**What you are asked to do**
In the material, from the line containing "You are a computer-use" to the line containing "Action: pyautogui.click(x=249, y=203)", swap "screenshot" for "screen image" and write out those lines again with everything else unchanged, leaving out the pictures.

**Exercise inputs**
-------------------------

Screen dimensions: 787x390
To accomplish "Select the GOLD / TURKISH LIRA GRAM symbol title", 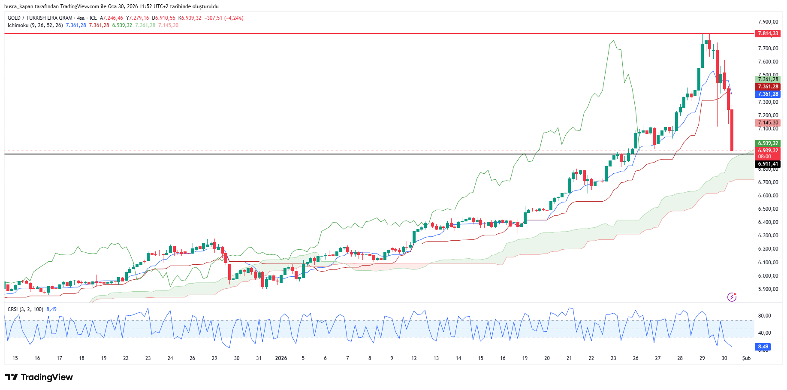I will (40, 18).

-------------------------

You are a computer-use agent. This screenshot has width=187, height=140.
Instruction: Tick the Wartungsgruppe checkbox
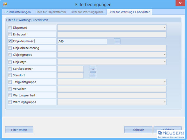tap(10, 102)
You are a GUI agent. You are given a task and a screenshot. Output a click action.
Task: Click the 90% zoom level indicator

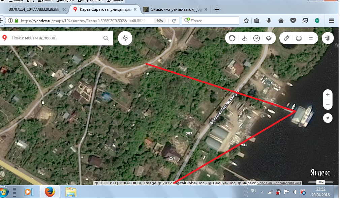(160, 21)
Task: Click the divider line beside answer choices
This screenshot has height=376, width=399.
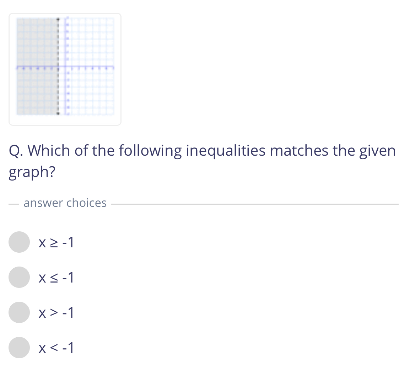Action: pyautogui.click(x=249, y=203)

-------------------------

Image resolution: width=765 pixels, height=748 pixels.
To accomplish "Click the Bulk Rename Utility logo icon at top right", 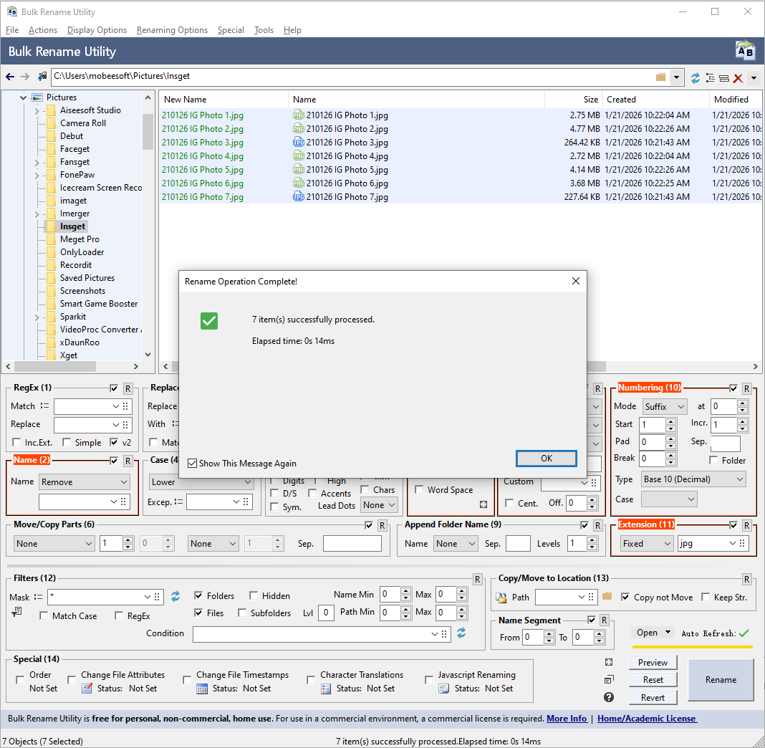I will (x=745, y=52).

-------------------------

**Correct response**
You are a computer-use agent. This screen image has width=187, height=140.
Instruction: Tick the Wartungsgruppe checkbox
tap(10, 102)
You are a GUI agent. You are given a task and a screen image. Output a click action.
Task: Click the 90% zoom level indicator

(160, 21)
Task: Click the divider line beside answer choices
This screen image has height=376, width=399.
Action: pyautogui.click(x=249, y=203)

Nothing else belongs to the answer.